登录查看更多内容

Spark Tidbits - Lesson 12

John Miner

Data Architect at Insight

发布日期: 2024年12月9日

Designer a Power BI report that will be used for the whole wide company requires planning, testing and deployment. Many times, managers want a quick ad-hoc report that supplies insights within a few minutes. How can we leverage the Fabric Lakehouse Python notebooks to provide those answers?

Today, we are going to use the Adventure Works dataset. The bronze layer has the raw data and the silver layer has the refined data. The code below lists the tables that start with 'silver' as part of the name.

#
#  1 - Show silver tables in lakehouse
#

# grab data frame
df1 = spark.sql("show tables")

# filter rows
df1 = df1.filter("tableName like 'silver%'")

# show results
display(df1)

The image below shows the silver tables in the Fabric Lakehouse named "lh_adv_wrks".

Data modelers like to use both star and snowflake schemas. However, report designers like to de-normalize dimensions into views or tables that reduce the number of joins. The Fabric Lakehouse does support views. Here are two issues that are currently exists. First, the views do not show up in the lakehouse explorer.

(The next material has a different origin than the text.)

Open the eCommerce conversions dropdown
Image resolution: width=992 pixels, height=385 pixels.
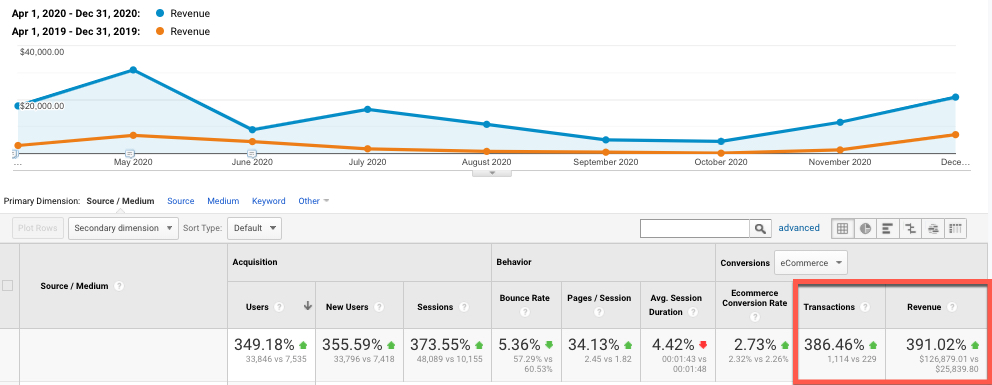click(811, 262)
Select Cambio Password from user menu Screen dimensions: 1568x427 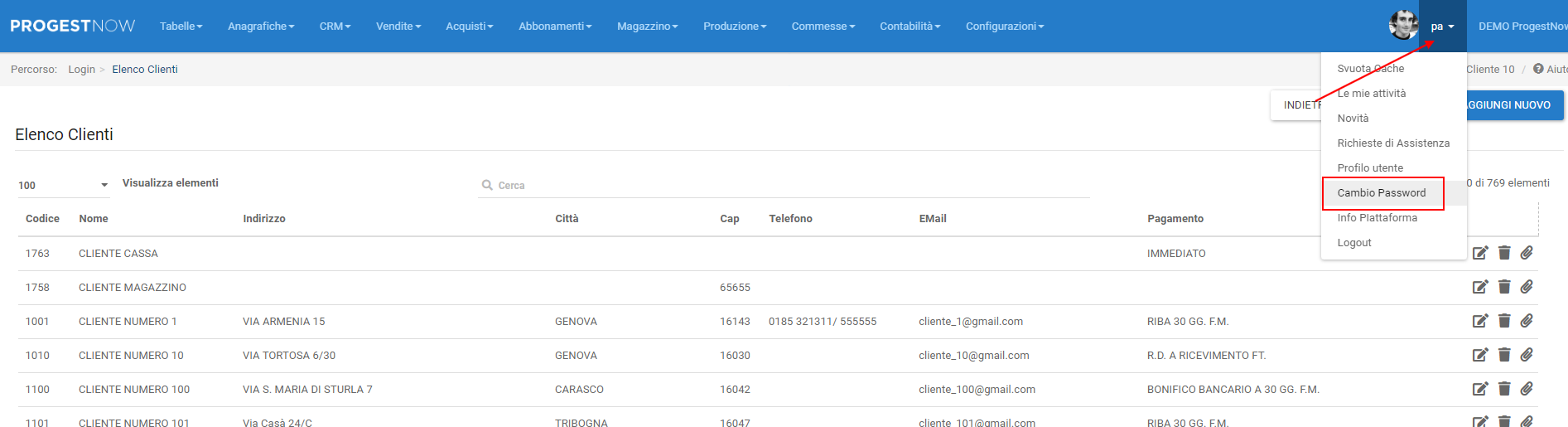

Second, views do not show up in the SQL Analytic endpoint and the Semantic Model.

#
#  2 - Views - does not show in explorer or sql analytics end point
#

# del view
stmt2 = "DROP VIEW IF EXISTS silver_vw_products"
df2 = spark.sql(stmt2)

# add view
stmt1 = """
SELECT
  p.ProductKey, 
  p.ProductAlternateKey, 
  p.WeightUnitMeasureCode, 
  p.SizeUnitMeasureCode, 
  p.EnglishProductName,
  p.StandardCost, 
  p.FinishedGoodsFlag, 
  p.Color, 
  p.SafetyStockLevel, 
  p.ReorderPoint, 
  p.ListPrice, 
  p.Size,  
  p.SizeRange, 
  p.Weight, 
  p.DaysToManufacture, 
  p.ProductLine, 
  p.DealerPrice, 
  p.Class, 
  p.Style, 
  p.ModelName, 
  p.StartDate, 
  p.EndDate, 
  p.Status,
  sc.ProductSubcategoryKey, 
  sc.ProductSubcategoryAlternateKey, 
  sc.EnglishProductSubcategoryName,
  pc.ProductCategoryKey, 
  pc.EnglishProductCategoryName
FROM 
  silver_dim_product_full as p
JOIN 
  silver_dim_product_subcategory_full as sc 
ON 
  p.ProductSubcategoryKey = sc.ProductSubcategoryKey
JOIN 
  silver_dim_product_category_full as pc
ON 
  pc.ProductCategoryKey = sc.ProductCategoryKey;
"""

# create physical view
stmt2 = 'CREATE OR REPLACE VIEW silver_vw_products AS ' + stmt1
df2 = spark.sql(stmt2)

#  create temporary view
df2 = spark.sql(stmt1)
df2.createOrReplaceTempView("tmp_silver_dim_products")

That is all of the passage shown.